Au passage, la cible est plus haute. En se dotant d’une offre commerciale, Meta se placerait en concurrence frontale avec Amazon Web Services, Microsoft Azure et Google Cloud, les trois grands fournisseurs historiques du cloud. Les neoclouds ne sont peut-être que les premières victimes d’un déplacement de terrain plus large.
Une arme encore au conditionnel
Un détail change tout : rien n’est confirmé. Le nom interne « Meta Compute », les deux formules de service, le calendrier, tout provient d’une seule information de presse. Meta s’en tient au silence, aucune offre commerciale n’existe à ce jour. L’entreprise a d’ailleurs tout intérêt à laisser l’ambiguïté travailler : l’écho d’un projet lui a rapporté 8,8 % en Bourse sans qu’elle s’engage sur quoi que ce soit.
Le sérieux de l’initiative ne fait pourtant guère de doute côté organisation. D’après Bloomberg, elle serait pilotée par Santosh Janardhan, responsable de l’infrastructure de Meta, aux côtés de Daniel Gross, du laboratoire Meta Superintelligence Labs, et de Dina Powell McCormick, présidente du groupe. On ne mobilise pas ce niveau de direction pour une simple hypothèse d’école.
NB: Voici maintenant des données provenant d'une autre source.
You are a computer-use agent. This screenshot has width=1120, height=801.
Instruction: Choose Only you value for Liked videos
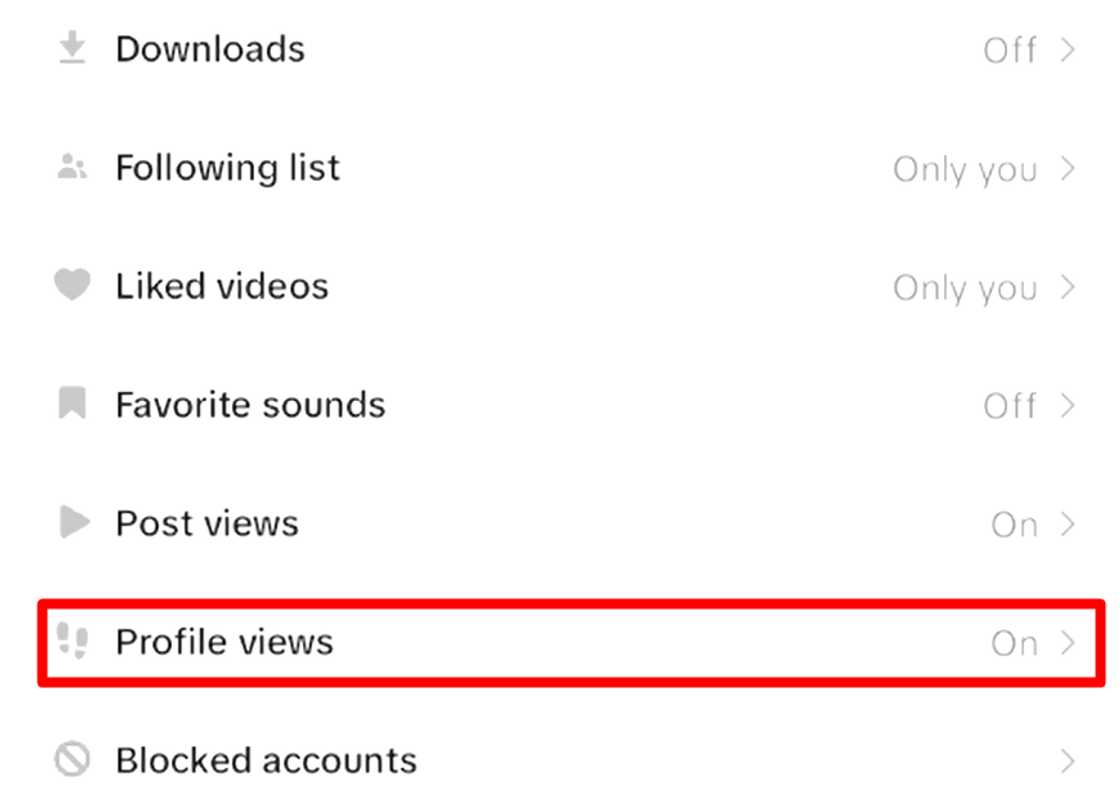[964, 288]

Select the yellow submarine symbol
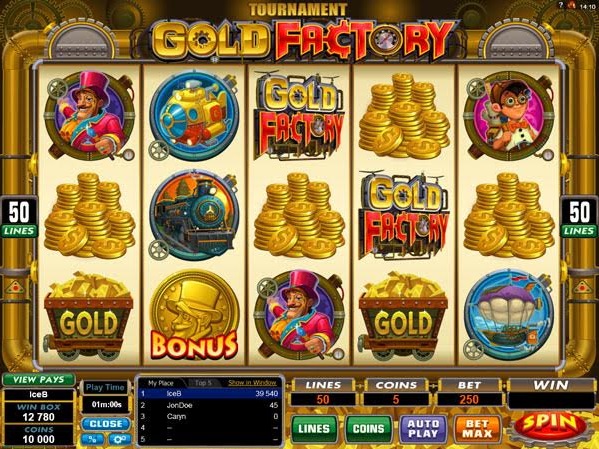coord(194,115)
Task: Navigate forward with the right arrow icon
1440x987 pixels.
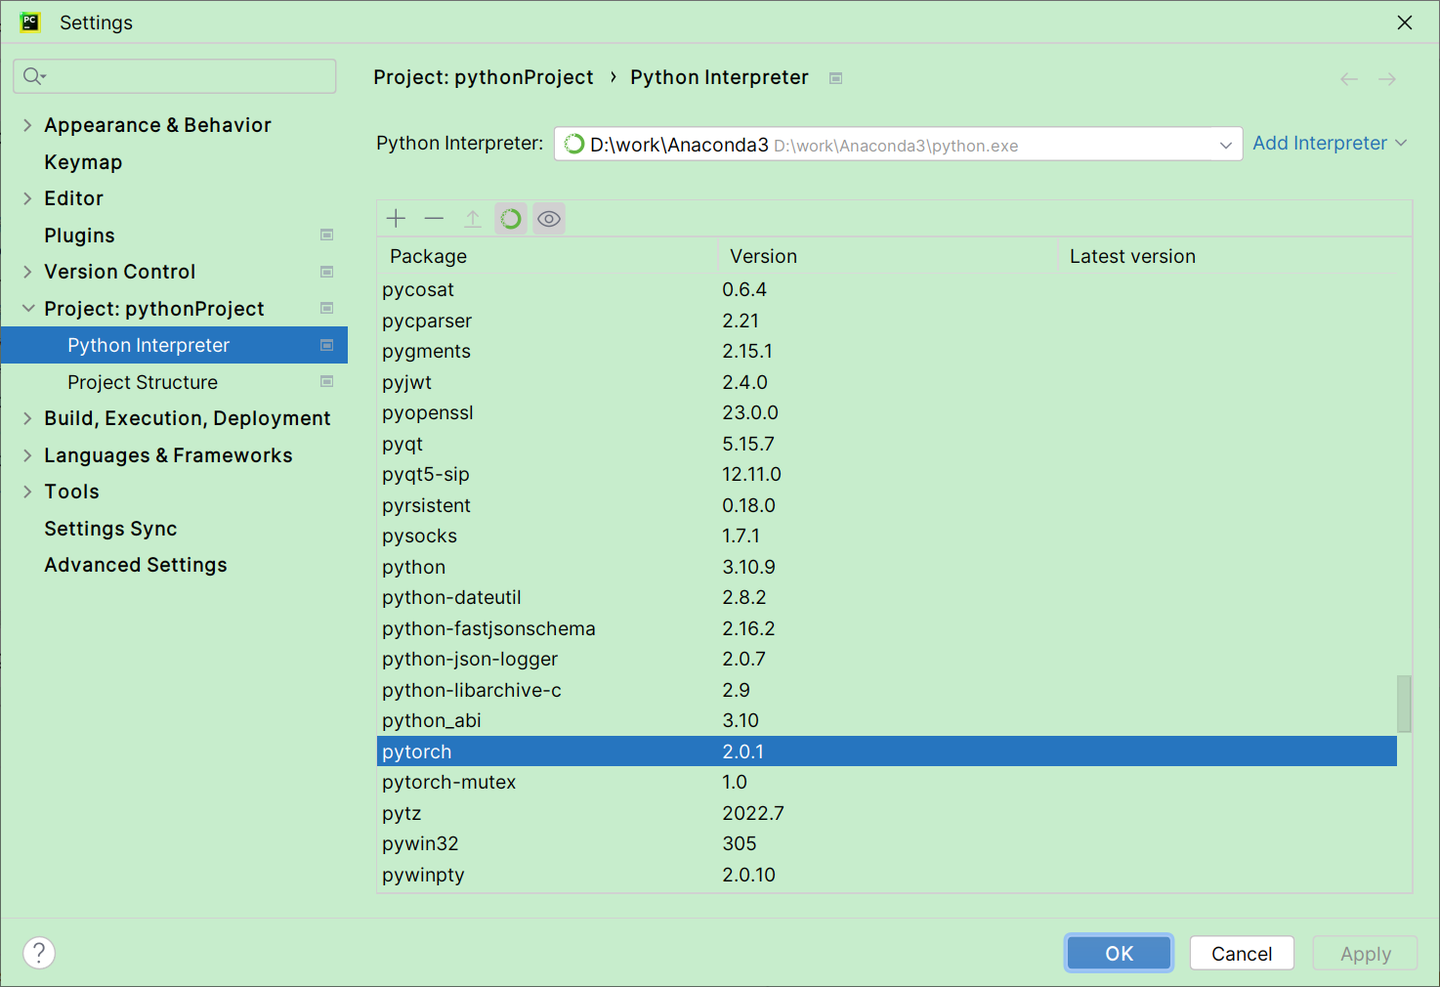Action: (1386, 78)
L’enjeu dépasse le cas Meta. La puissance de calcul a quitté la colonne des dépenses pour devenir un actif stratégique, dont la simple mise sur le marché peut fragiliser des concurrents entiers. La surcapacité, hier symptôme d’un investissement mal calibré, se manie désormais comme un levier de pression sur l’échiquier de l’IA.
Le prochain mouvement appartient à Meta : une confirmation officielle, et les neoclouds sauront à quel point leur position est exposée. Ceux qui bâtissent sur cette puissance louée viennent, eux, de mesurer la fragilité d’un modèle où le propriétaire des centres de données peut, du jour au lendemain, se muer en concurrent.